- **Task prompt**:
Answer with a single number stating how many lines of the entries below include the string "dimensions".

- **Given information**:
——
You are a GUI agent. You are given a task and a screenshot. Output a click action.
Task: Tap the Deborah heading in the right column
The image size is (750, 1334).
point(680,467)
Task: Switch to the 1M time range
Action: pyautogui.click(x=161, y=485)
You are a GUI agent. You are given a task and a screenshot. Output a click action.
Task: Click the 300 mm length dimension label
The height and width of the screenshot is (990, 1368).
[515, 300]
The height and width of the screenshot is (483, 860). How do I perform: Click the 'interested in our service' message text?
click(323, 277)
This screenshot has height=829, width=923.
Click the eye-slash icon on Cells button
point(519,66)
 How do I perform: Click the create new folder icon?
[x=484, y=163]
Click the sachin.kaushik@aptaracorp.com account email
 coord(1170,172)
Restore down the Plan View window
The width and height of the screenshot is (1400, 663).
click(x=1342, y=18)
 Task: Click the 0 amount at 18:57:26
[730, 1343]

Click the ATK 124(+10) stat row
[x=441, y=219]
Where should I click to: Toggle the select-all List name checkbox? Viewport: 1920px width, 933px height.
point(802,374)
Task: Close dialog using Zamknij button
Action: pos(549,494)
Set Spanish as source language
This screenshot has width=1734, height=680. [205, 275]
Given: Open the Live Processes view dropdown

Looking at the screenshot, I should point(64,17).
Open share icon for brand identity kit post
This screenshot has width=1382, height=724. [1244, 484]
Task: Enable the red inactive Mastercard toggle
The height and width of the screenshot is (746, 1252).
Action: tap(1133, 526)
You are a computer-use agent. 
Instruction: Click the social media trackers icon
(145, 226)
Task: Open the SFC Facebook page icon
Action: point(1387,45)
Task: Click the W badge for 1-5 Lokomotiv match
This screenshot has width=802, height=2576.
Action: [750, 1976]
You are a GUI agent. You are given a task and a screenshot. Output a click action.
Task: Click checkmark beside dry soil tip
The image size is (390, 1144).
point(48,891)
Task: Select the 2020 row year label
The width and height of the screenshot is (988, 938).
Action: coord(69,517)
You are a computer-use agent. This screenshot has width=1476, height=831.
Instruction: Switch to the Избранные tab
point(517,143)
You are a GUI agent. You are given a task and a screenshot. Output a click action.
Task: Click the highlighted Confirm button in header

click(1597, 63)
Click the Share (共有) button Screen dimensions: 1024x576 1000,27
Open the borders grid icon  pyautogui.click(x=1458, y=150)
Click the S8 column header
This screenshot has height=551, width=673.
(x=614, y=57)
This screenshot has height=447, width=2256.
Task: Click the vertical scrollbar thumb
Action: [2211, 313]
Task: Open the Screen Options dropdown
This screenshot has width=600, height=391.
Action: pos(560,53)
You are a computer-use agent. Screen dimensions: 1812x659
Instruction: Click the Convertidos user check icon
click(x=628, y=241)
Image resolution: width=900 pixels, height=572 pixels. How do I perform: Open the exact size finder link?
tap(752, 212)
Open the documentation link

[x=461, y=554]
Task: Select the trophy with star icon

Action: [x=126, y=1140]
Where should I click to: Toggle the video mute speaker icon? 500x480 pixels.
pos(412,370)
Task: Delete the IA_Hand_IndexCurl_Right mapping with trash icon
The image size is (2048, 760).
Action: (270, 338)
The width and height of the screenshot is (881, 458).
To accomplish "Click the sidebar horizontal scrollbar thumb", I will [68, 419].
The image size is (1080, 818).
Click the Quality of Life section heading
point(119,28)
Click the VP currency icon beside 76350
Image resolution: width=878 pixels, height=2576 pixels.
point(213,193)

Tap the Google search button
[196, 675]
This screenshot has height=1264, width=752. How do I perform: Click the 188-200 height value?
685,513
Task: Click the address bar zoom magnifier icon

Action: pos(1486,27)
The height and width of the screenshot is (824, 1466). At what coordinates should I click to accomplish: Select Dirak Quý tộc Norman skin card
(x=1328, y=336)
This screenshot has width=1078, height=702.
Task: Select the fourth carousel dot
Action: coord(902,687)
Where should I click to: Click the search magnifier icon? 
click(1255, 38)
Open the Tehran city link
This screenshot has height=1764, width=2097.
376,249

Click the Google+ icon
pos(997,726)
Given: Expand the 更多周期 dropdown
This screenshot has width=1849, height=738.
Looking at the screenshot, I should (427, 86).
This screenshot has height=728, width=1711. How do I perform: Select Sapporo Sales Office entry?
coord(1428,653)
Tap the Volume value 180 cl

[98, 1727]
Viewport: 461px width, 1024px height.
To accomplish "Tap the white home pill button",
——
- **The completed task**:
2